THE humble potatoes grown on Roy Clarke’s farm are about to embark on an enterprising journey from the field to premium bottled vodka.

Roy’s son, Iain, 41, says: “It’s a hugely exciting and challenging time. In my opinion, vodka made from potatoes is so much smoother and has much more character and flavour than the typical grain vodka.”

Iain fulfilled a long-standing ambition to join his brother, Robert, and their dad, Roy on the family’s St Osyth holding, Blackwater Farm, after being made redundant from an accountancy firm last May.

The first and only member of his family to go to university, he followed a career in the City, but is now looking forward to using his skills to develop a new business, Maser Clarke Distilling.

Tendring Council has granted planning permission to build a micro-distillery on the farm and now Iain is seeking three investors to help him reach the £1.7million he needs to fund the project.

It already has the backing of several other investors and funding from the East of England Development Agency, the EU and Defra’s Rural Development Programme for England.

It takes two weeks to produce the vodka from scratch and Iain hopes the first bottle will be ready in about a year’s time.

Iain says he got the idea when the famility was discussing ways to expand the farming business.

He explains: “We didn’t want to put all our eggs in one basket and just expand on what dad was doing.

“We wanted to find another tangent to supplement the farm income. We needed to find a business with commercial potential and which used our skills. We thought about a fish and chip shop, or manufacturing crisps.

“Then my brother’s wife mentioned vodka. As her family name is Maser, we used it in the company name.

“Producing vodka from potatoes is nothing new, but we will be the only disillery doing it in East Anglia.”

One other British distillery produces vodka from potatoes and the quality of its products has won awards at international festivals.

That company’s head distiller, Jamie Baxter, is now working with Iain and Maser Clarke Distilling.

The company’s potato vodka will be very different from the mass-produced spirit guzzled by weekend clubbers.

Iain’s aim is to develop a high end spirit, produced by an ethical company which uses renewable energy sources where possible, sources ingredients locally and is committed to the UK for production. It will also support charities, have fair pay and encourage responsible drinking and pricing.

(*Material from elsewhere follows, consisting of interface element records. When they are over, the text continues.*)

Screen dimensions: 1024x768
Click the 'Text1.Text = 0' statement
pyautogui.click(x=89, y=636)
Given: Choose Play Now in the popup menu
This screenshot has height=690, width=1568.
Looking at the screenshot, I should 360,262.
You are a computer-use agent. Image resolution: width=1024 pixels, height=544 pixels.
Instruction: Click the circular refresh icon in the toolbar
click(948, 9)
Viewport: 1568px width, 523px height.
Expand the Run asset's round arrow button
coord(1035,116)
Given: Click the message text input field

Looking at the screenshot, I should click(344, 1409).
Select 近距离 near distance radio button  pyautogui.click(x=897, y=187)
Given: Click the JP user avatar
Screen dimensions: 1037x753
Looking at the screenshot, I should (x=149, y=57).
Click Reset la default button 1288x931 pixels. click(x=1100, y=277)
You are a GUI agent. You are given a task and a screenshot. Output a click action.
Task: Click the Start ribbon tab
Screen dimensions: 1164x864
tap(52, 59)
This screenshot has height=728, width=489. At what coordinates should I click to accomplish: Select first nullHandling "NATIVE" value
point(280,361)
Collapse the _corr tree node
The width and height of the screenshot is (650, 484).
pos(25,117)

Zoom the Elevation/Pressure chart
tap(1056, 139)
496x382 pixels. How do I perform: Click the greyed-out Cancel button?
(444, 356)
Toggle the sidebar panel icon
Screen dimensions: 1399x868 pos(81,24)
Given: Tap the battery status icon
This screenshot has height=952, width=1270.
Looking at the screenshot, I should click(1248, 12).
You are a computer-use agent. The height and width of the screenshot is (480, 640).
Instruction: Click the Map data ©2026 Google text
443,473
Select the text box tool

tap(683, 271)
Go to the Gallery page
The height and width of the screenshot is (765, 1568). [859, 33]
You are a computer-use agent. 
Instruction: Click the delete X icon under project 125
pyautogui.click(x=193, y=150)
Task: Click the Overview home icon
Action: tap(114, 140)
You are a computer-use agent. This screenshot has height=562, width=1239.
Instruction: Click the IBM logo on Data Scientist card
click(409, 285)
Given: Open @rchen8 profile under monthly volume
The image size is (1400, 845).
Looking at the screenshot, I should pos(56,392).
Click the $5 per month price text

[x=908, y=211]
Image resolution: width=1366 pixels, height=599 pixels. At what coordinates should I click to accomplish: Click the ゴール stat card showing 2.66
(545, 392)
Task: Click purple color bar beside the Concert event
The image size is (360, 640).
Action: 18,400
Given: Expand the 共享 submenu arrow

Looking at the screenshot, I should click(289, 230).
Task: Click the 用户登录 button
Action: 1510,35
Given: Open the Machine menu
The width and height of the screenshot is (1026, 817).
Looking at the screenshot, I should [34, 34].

Iain says: “We will be one of a handful of UK distillers who do the whole process, from growing the raw materials – in our case potatoes – through mashing, fermenting, stripping, distilling, chilling to bottling, all on the farm.

“Now that’s authenticity and provenance. We want to distinguish ourselves from most of the competition.”

Iain’s family certainly has a povenance when it comes to farming. It has farmed at Blackwater Farm for 100 years, after moving from Tollesbury.

His brother Robert, 43, says: “It took them two days by horse and cart with all their belongings to get here.”

At the time the family worked for another farmer, but over the years it took over and expanded its own smallholding over the years.

Dad, Roy, worked eight acres of land and the farm has since grown to 220 acres, 120 of which the family owns. In total it grows 180 acres of potatoes and 40 acres of cereals.

The distillery will not even affect the existing potato business, since the raw ingredient for the vodka will be outsized potatoes normally sent for animal feed.

It takes 7kgs of potatoes to produce one 70cl bottle of vodka. The distillery, which will employ six people, including Iain, will eventually be able to produce as many as 6,000 bottles a year, though Iain thinks it will take about four years to reach full capacity.

The distillery will also make other clear spirits such as gin, and the Clarke family enterprise also hopes to make it something of a tourist attraction, too.

Robert already runs successful holiday cottages from the farm and Iain is keen to squeeze tourism potential from new distillery in the same way as Scotland’s whisky distilleries do.

He adds: “My dad was quite sceptical about the distillery idea from the start.

“I think he was anticipating his son would get a proper job in the City after a while, but I am quite focussed, just as he can be.”